Home Sin categoríaMaría Corina Machado’s disdain for the Nobel Peace Prize

María Corina Machado’s disdain for the Nobel Peace Prize

by Ed Newman

In Norway, criticism continues of María Corina Machado for giving her prize to Donald Trump, which is seen as an act of disdain.

Actress Liv Ullmann, upon receiving the European Film Awards’ Lifetime Achievement Award, said of María Corina Machado: “I am Norwegian. If you are going to disdain the Nobel Prize, we should take it away from you,” an idea that has already been expressed by several prominent citizens of the Nordic country.

With the award in hand, the Norwegian actress dedicated her acceptance speech to the incident involving the Venezuelan far-right leader who, as is well known, gifted the Nobel Peace Prize to Donald Trump in a gesture of political demagoguery.

Renex’s analysis, posted on his X account, is illuminating: “Because we are not dealing with a donation: we are dealing with an offering. As in ancient rites, the subject places the sacred object at the feet of power, hoping for mercy, favor, or at least a glance that is not one of contempt.”

Analyzing the symbolic act that both far-right leaders attempted to create, Renex adds: “The problem is that the chosen altar does not honor sacrifices: it consumes them. The Nobel Prize, that award that purports to symbolize the moral conscience of humanity, is—to Machado’s misfortune—non-transferable. It does not belong to marble or metal, but to the historical act that justified it.”

And he concludes by describing Machado’s action: “Handing over the medal doesn’t make Trump a Nobel laureate; it makes the person handing it over something much worse: someone willing to empty their own political biography of meaning just to brush against the Bastille of imperial power.”

Colonial Submission

Chilean analyst Renex defines the gesture as colonial submission: “There is something profoundly colonial in this scene. Not in the geographical sense, but in the mental one. The deep-seated conviction that a country’s destiny is decided not by the maturation of its own democracy, but by the whims of a foreign leader.”

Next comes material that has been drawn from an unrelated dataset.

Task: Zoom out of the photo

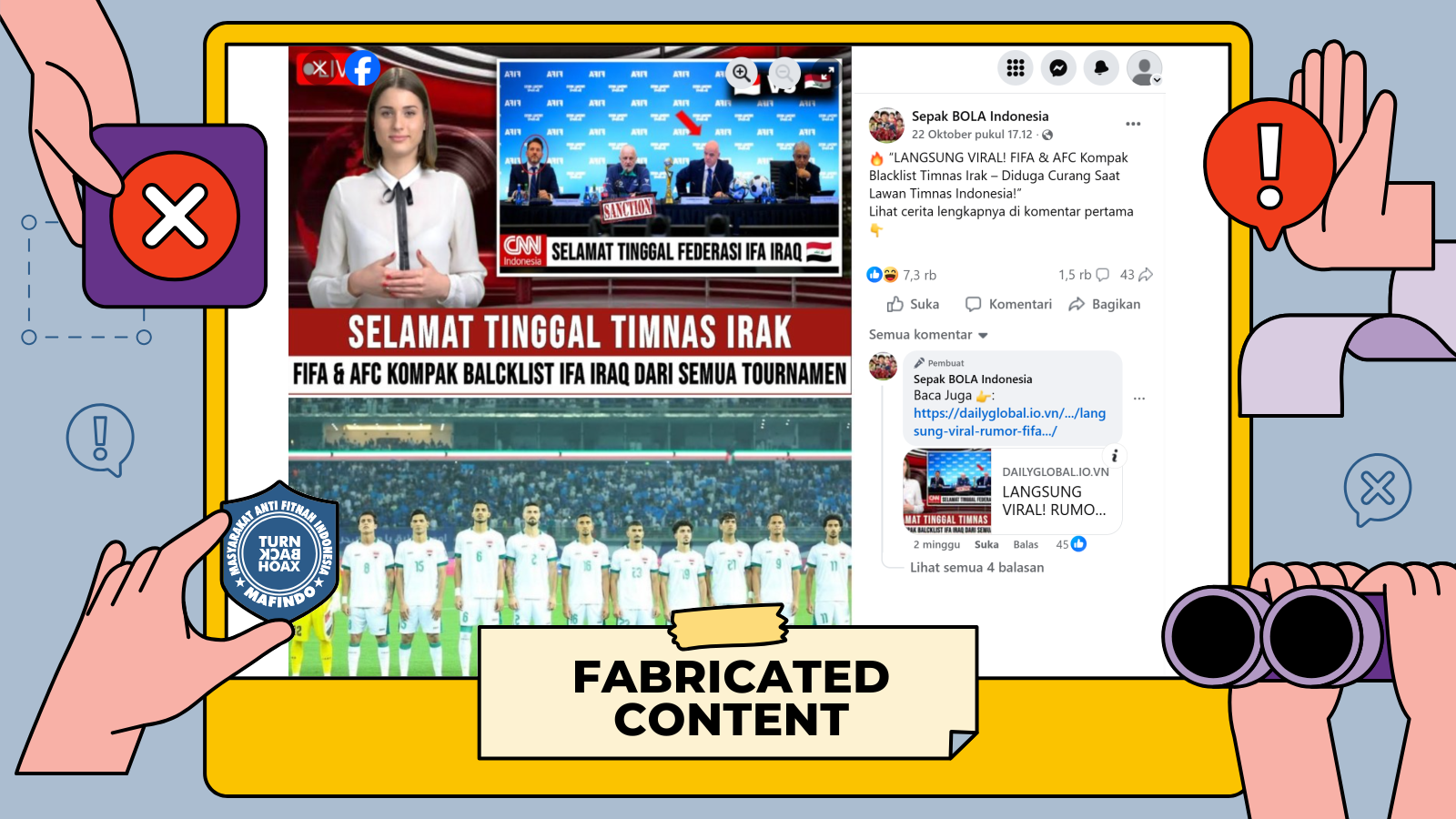Action: 784,73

And he warns of the method: “That the presidency of Venezuela is obtained not through popular conviction, but through the indulgence of others. That sovereignty can be exchanged for a photo, a smile, or a handshake. Machado isn’t just handing over a medal. She’s handing over a cause. She’s handing over the fiction of moral autonomy that every democratic opposition needs to avoid becoming a caricature.”

No one was awarded the prize

Criticism of Machado and Trump’s actions isn’t limited to Norway; The New York Times also fires its barbs in an article titled: “Neither Trump nor Machado got what they wanted in the Nobel medal swap.”

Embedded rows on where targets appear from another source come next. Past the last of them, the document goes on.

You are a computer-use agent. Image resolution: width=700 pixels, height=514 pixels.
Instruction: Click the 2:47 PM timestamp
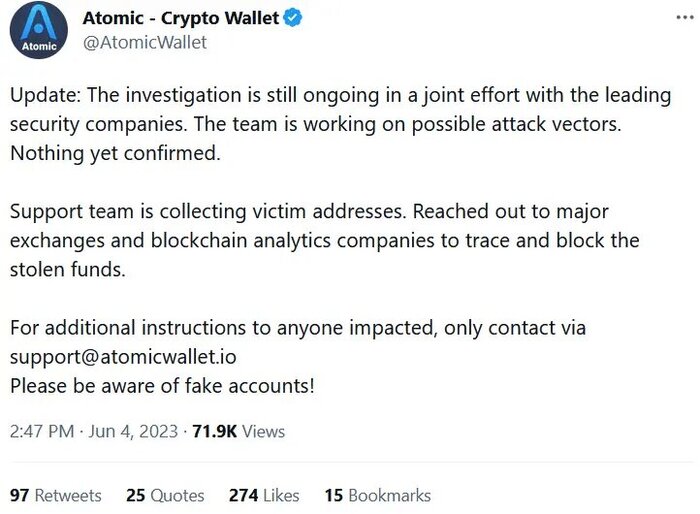[x=42, y=432]
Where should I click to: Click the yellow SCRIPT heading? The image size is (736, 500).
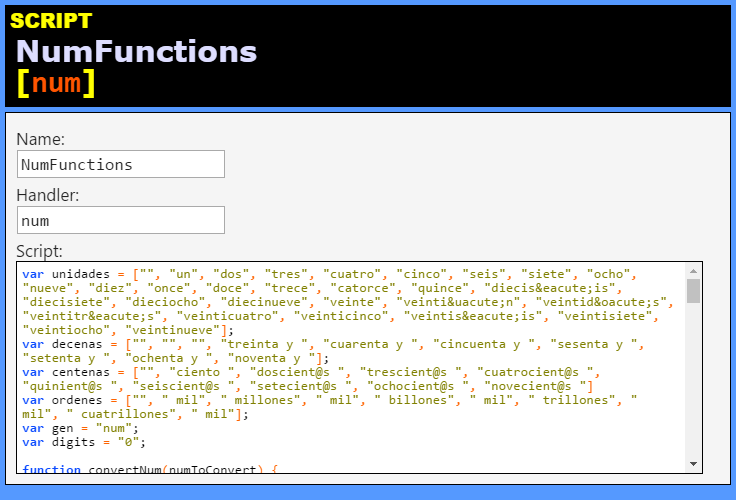coord(51,21)
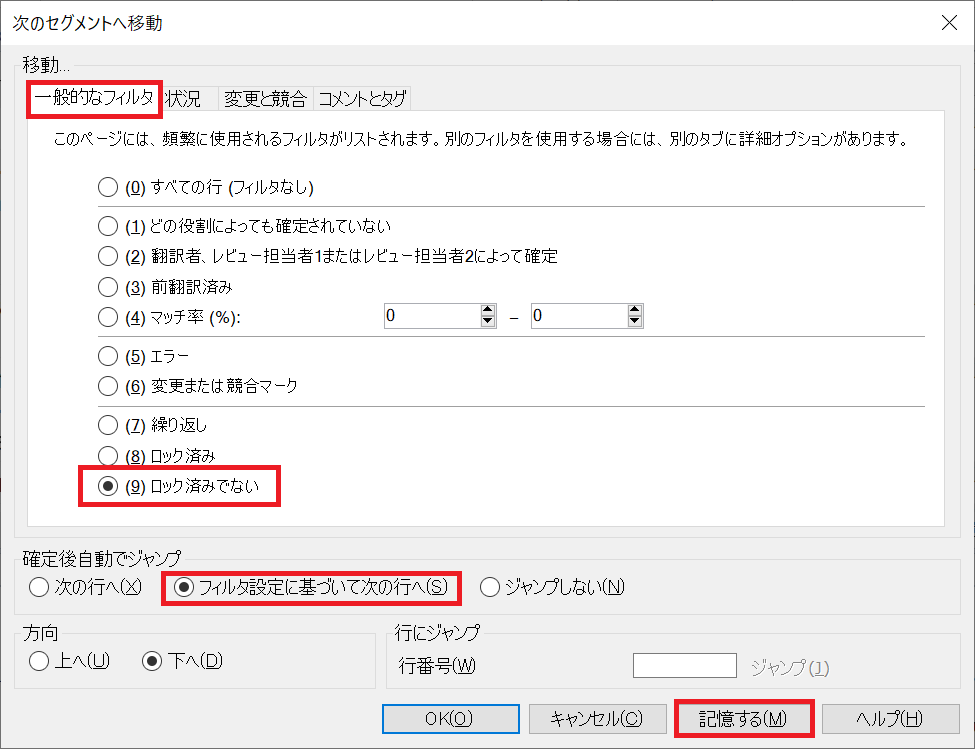The width and height of the screenshot is (975, 749).
Task: Decrease the second マッチ率 value with down arrow
Action: point(634,322)
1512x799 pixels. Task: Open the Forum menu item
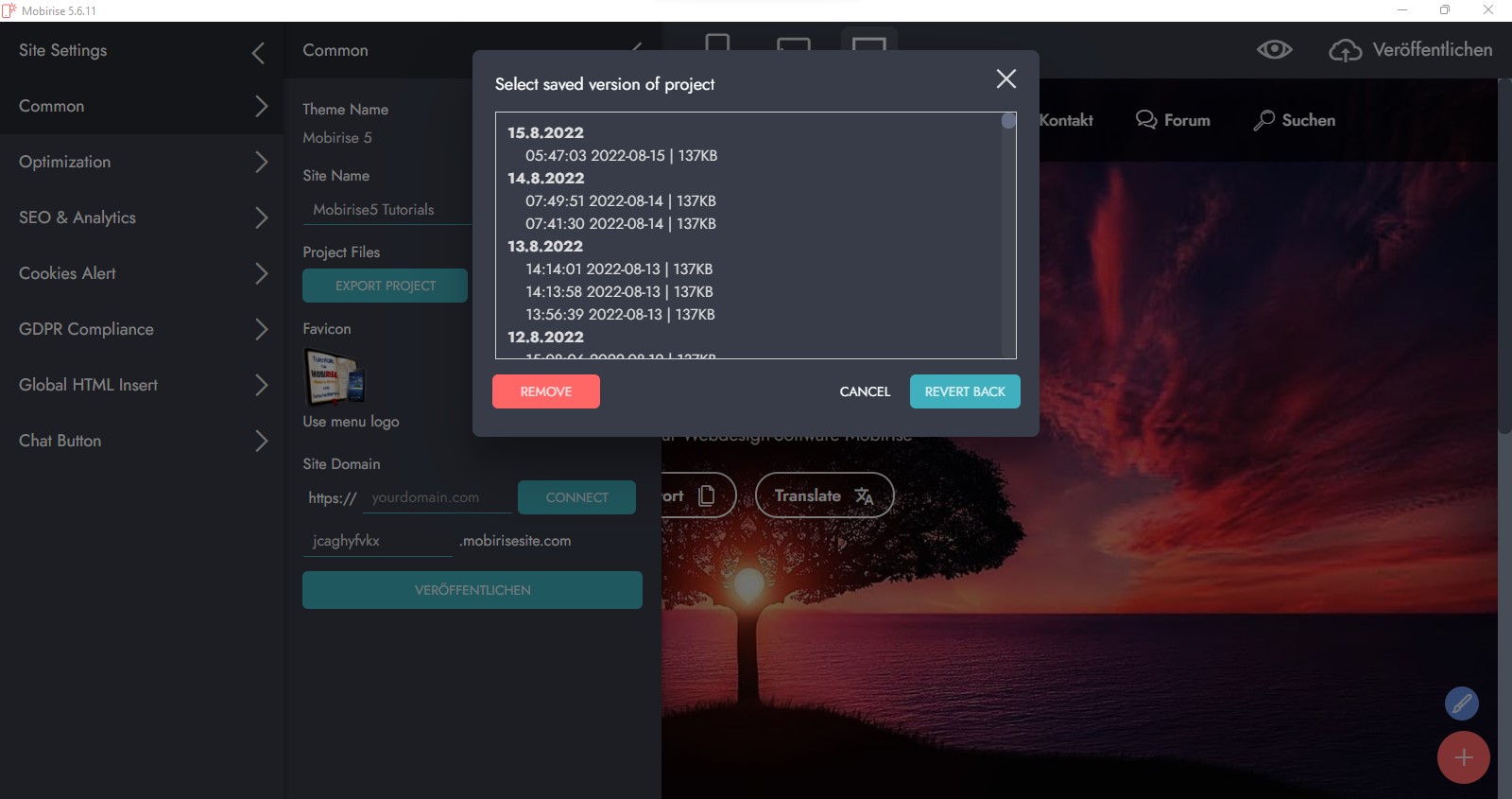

According to columnist David Sanger, “The US president has María Corina Machado’s medal, but he is not recognized as a laureate of the prize. Machado did not get Trump’s backing to become president of Venezuela.”

Get a grip, ma’am

The Nobel Committee in Oslo, which awards the Nobel Peace Prize, stated on Friday that the award is “inseparable” from the recipient, following Venezuelan opposition leader María Corina Machado’s handover of her medal to US President Donald Trump.

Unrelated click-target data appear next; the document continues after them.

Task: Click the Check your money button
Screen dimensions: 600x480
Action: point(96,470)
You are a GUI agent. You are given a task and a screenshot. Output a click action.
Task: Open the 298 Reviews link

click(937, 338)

The mockery hasn’t stopped flooding social media, both in its criticism of María Corina Machado and Donald Trump.
As the Norwegian Nobel Committee states: “Once a Nobel Prize is announced, it cannot be revoked, shared, or transferred to others. The decision is final and lasts forever.” A medal can change ownership, but the title of a Nobel Peace Prize cannot. Therefore, if Machado presented the medal as if it were the prize, she committed intellectual fraud.